The lowly fist bump, offered as students file out of your classroom, is arguably the easiest way to build rapport.
It’s also super effective.
It cleans the slate.
No matter what happens during class, no matter how strongly you challenge your students or raise your standards, the end-of-day fist bump says that it’s all in the past.
There are no grudges. You may continue to ask more of them, day after day, but rest assured, there are never any hard feelings. The fist bump wipes it all clean.
It requires reciprocation.
Although offered and never forced, a fist bump requires students to reach out toward you. It’s an act of faith and reciprocation.
It’s a choice they make showing that they’re buying into what you’re selling and asking of them. It’s acknowledgement that you’re all on the same team.
It includes eye contact and a smile.
Eye contact, especially when accompanied by a smile, makes a strong connection. It recognizes the student and let’s them know that you see them as a person and individual.
It also enhances your likability and confirms your choice to see the best in your students. In other words, it requires you to accept and care for them equally.
It ensures you reach every student.
Some students are naturally quiet. Some you rarely need to speak to, especially if you have a large class size.
The end-of-period fist bump ensures that you make a quick check-in with every student every day. That one or two-second bond means a lot to them and, you’ll find, to you too.
It grows over time.
The first time you offer a fist bump can feel awkward, for both you and them. But over time, it becomes natural.
The camaraderie, you’ll discover, won’t be just between you and your students, but it will grow among them as well.

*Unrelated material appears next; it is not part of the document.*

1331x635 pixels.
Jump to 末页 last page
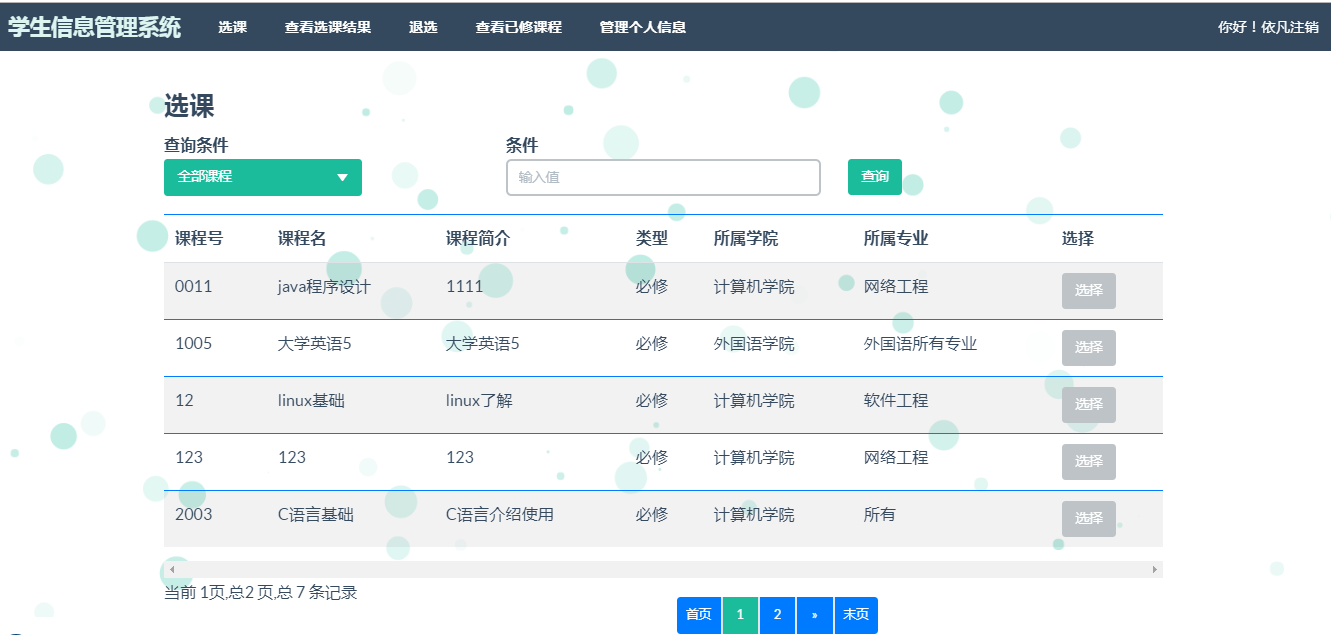[x=855, y=615]
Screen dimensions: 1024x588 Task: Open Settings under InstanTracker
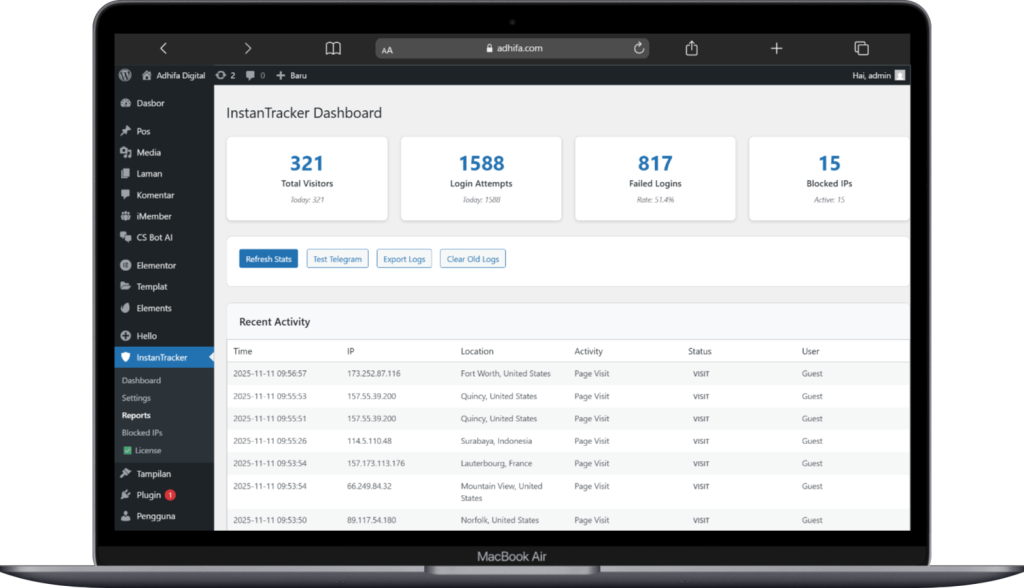(x=136, y=398)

They’ll begin to fist bump each other—often and for the same reasons.
It lowers stress.
A simple tap of the knuckles, like all touch, decreases cortisol and increases serotonin. It relaxes the central nervous system and makes us feel good.
Combined with the message “I see you,” it becomes indispensable—so much so that if you forget or are busy with something, your students will go out of their way to make sure you bump fists.

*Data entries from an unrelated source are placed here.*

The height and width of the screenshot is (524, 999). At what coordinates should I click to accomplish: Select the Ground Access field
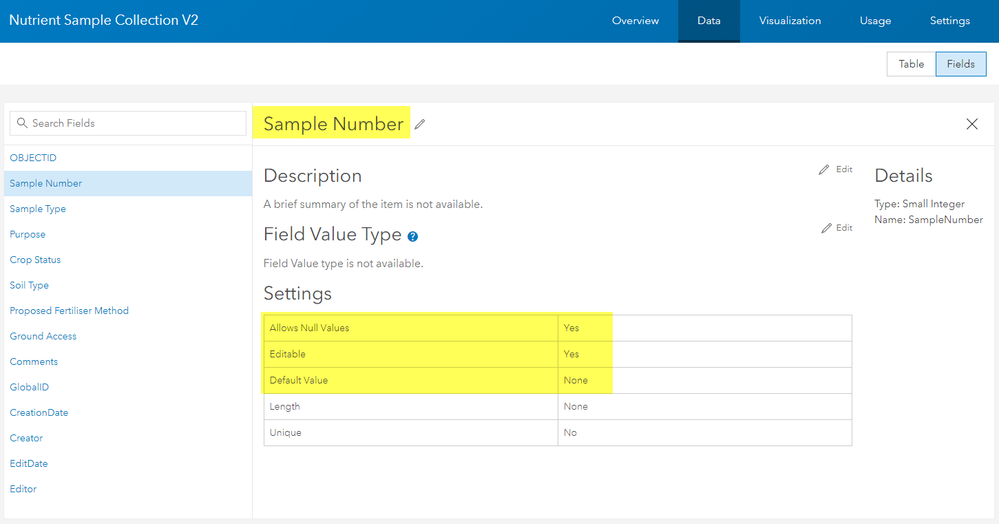coord(43,336)

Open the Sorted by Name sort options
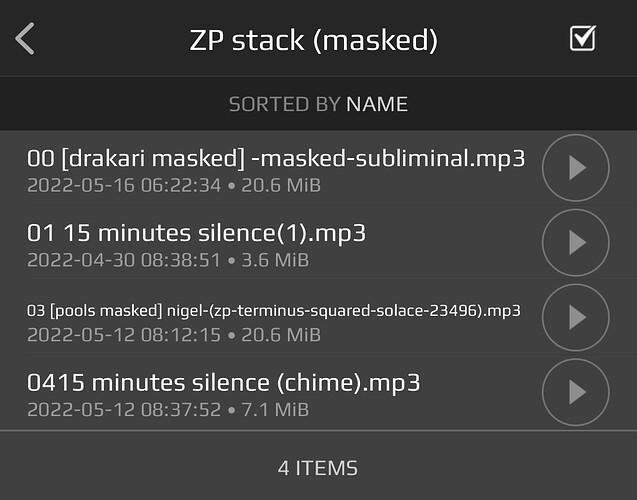(x=318, y=104)
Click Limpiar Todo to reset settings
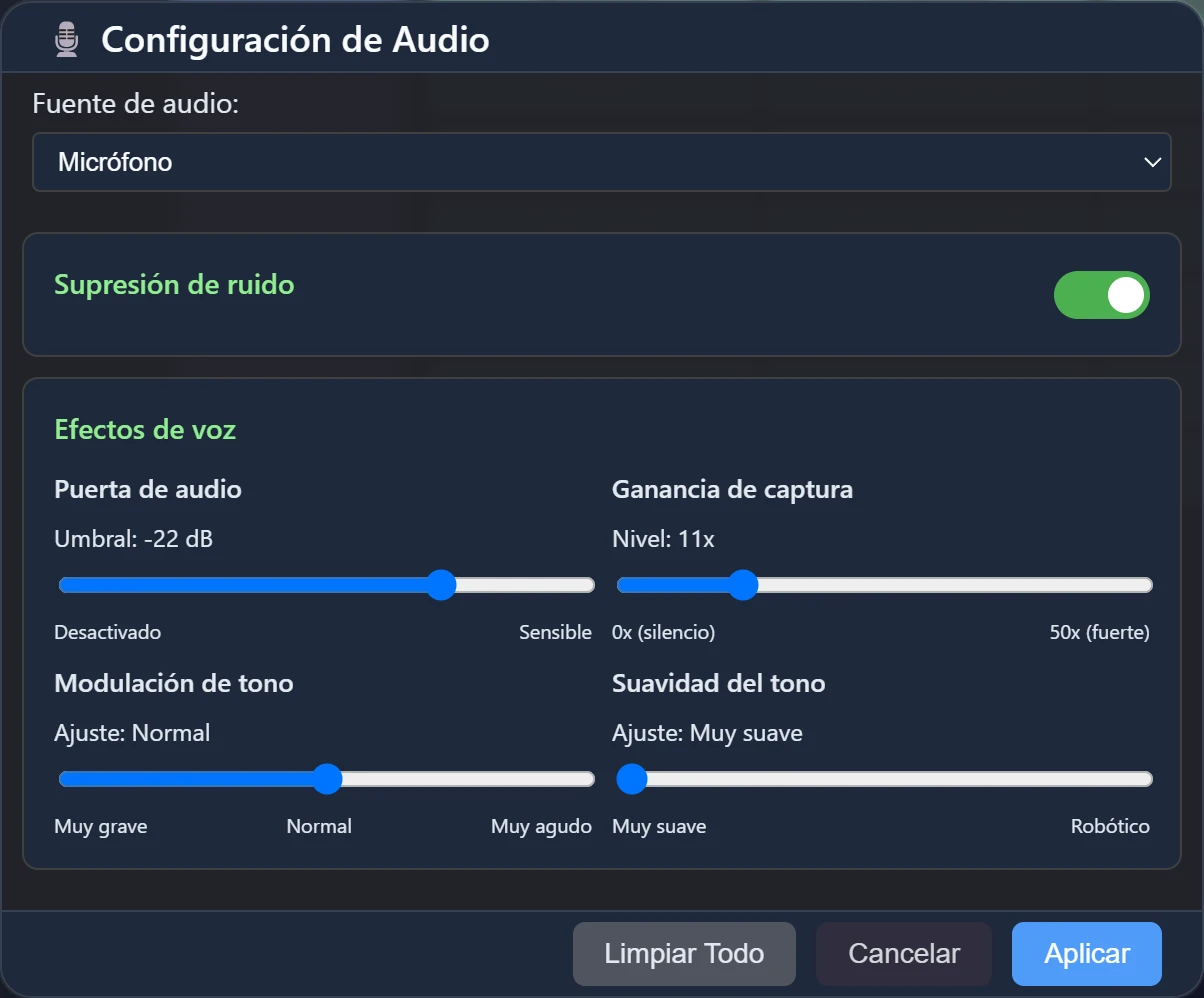Image resolution: width=1204 pixels, height=998 pixels. (x=683, y=953)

Smart phones and social media have had a negative impact on the frequency of physical contact among friends and family. You can see it at any airport.
The pandemic has only made it worse. Yet, touch is so healthy. It’s vital to our well being and innate to our desire for human connection.
For teachers, fist bumps, hand shakes, and high fives are the only appropriate methods of touch.
But the fist bump stands alone because students still think it’s cool. It’s evolved, however, into less of a knuckle “punch” and more of a tap of the area on the bottom of the hand between the little finger and the wrist.
However you do it, just do it.
Every day, as soon as the dismissal bell rings, stand at your door, smile, make eye contact, and offer your fist to every student.